When looking at your co-op apartment insurance, you may think that your insurance agency will give you a check for the full coverage amounts. So, if you have up to $25,000 for contents protection, you will receive a payment for that amount if the total loss exceeds it, right?

Unfortunately, hidden within that total are sub-limits. Insurance companies cap the amount you can spend on specific types of items. Common sub-limit totals include:

  • Computers - $1,500
  • Fine Art - $2,500
  • Jewelry - $5,000
  • Firearms - $2,000

Our article, Policy Limits, itemizes many more items with sub-limits.

As you can imagine, your belongings may be worth well more than the sub-limit allows. In some instances, it may be better to get a floater to protect a particular item. However, if you are concerned about getting shorted when filing a claim, you can also increase your total coverage to make these limits higher.

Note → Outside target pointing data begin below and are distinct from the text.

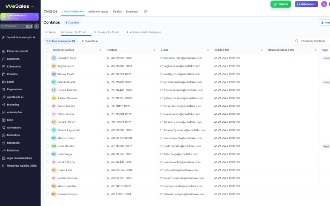Open Agentes de AI in the sidebar
This screenshot has height=206, width=330.
coord(15,97)
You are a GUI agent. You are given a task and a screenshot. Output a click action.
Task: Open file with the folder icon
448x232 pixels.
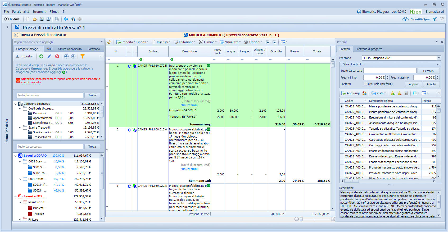(35, 19)
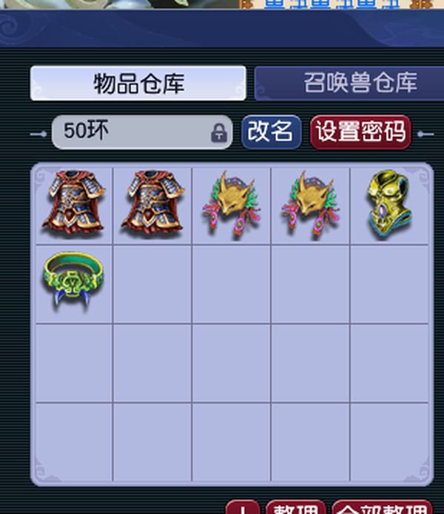Click the first empty slot in third row
Screen dimensions: 444x514
click(x=74, y=363)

Does Co-Op Insurance Cover Appliances?
In a word, yes. Contents insurance protects any appliances you own that either came with the unit or that you purchased yourself. If you have any high-end appliances, be sure to notify your insurance company before disaster strikes so you can get sufficient coverage. Trying to do this after the fact is a futile effort that will only lead to disappointment.

There are no sub-limits on major appliances, but depreciation decreases the amount your insurer will pay for damages or replacement on older appliances. If you have new appliances, you might not be able to prove your purchase date after a disaster. That is why it is smart to give your insurer the year bought, model, make, receipts, and value of each appliance to prove what they owe if a disaster strikes.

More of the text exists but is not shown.